=== Source records ===
----------------------------------------
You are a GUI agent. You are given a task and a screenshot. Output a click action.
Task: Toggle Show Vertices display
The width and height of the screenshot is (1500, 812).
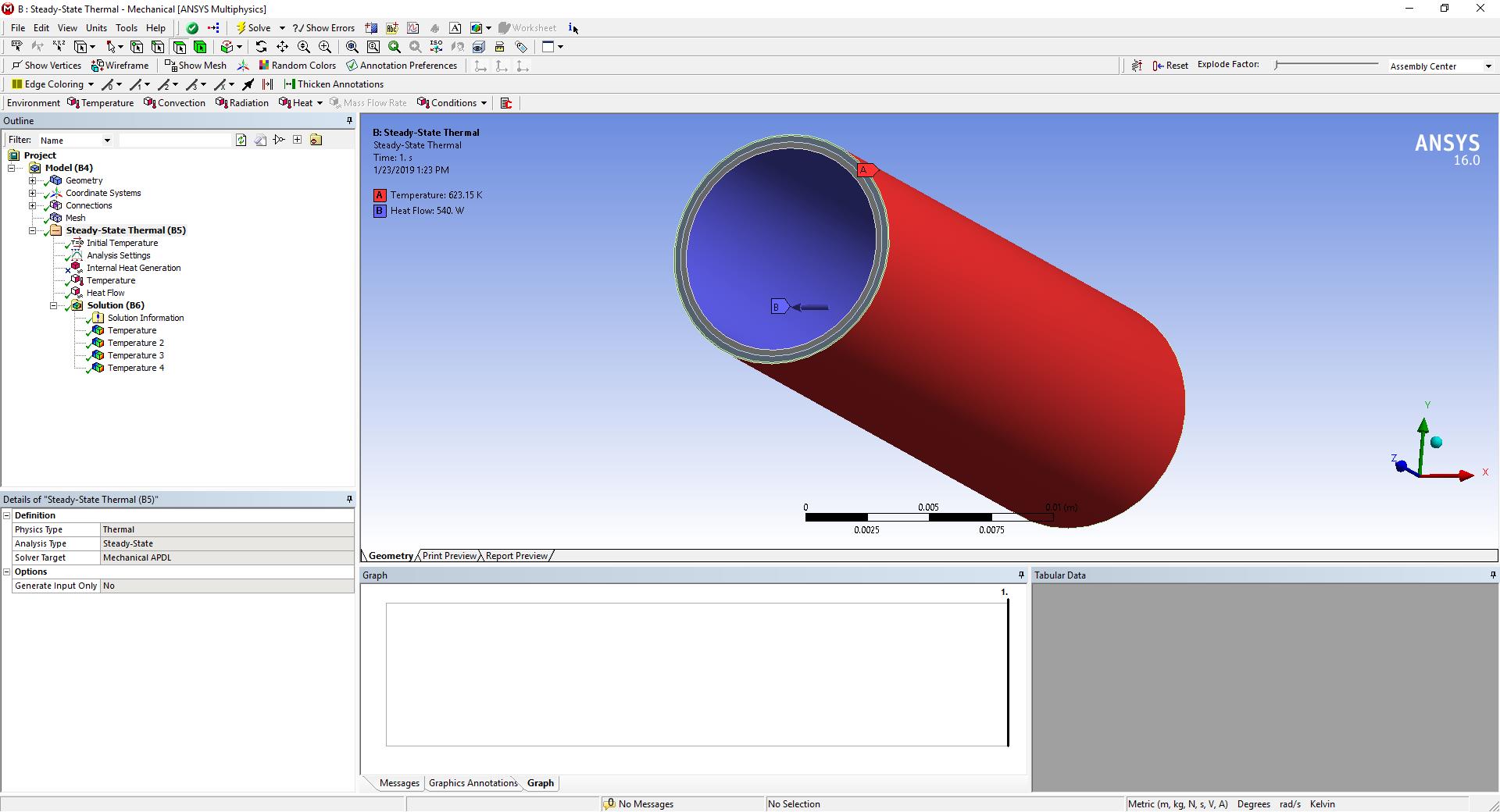46,66
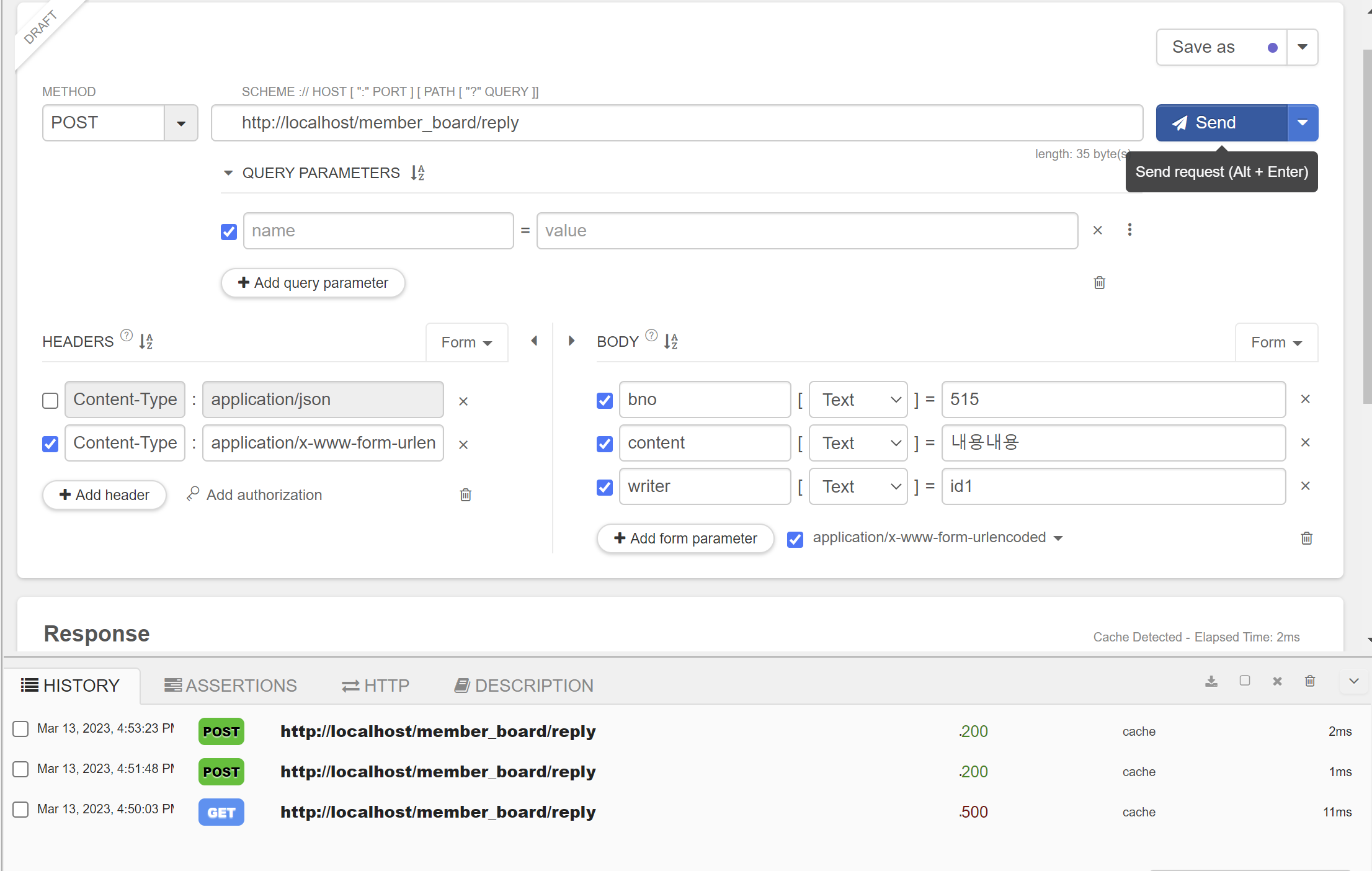Select the GET history entry checkbox
This screenshot has width=1372, height=871.
pyautogui.click(x=20, y=810)
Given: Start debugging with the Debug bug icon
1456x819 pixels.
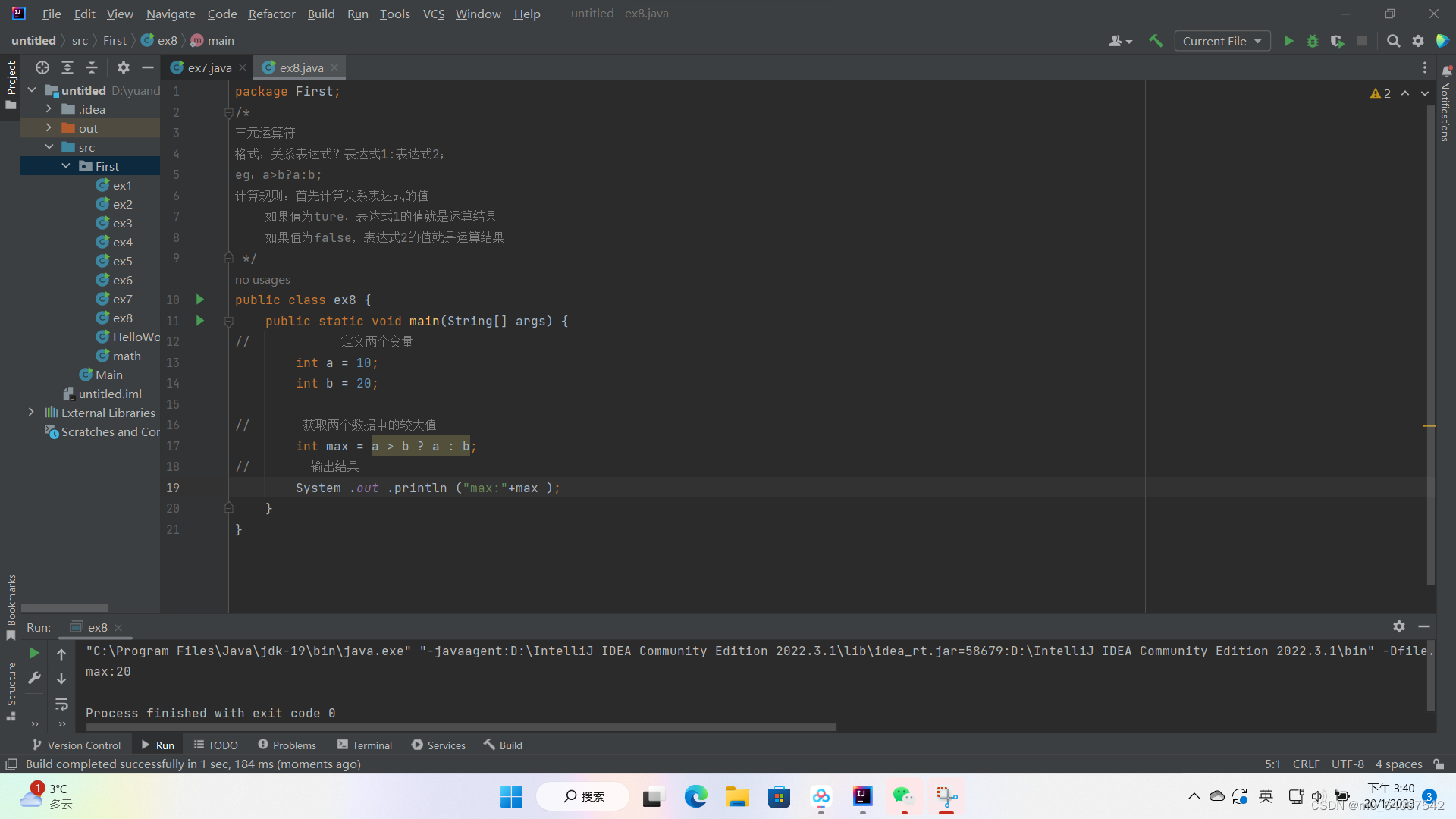Looking at the screenshot, I should (x=1313, y=41).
----------------------------------------
=== Work order ===
Once the line containing "Task: Toggle Show Vertices display" is located, write out exactly that line and each one after it to the end of the records above, excluding pictures and nothing else.

=== Exercise response ===
Task: Toggle Show Vertices display
The width and height of the screenshot is (1500, 812).
46,66
Select the GET history entry checkbox
This screenshot has width=1372, height=871.
pyautogui.click(x=20, y=810)
Given: Start debugging with the Debug bug icon
1456x819 pixels.
Looking at the screenshot, I should (x=1313, y=41).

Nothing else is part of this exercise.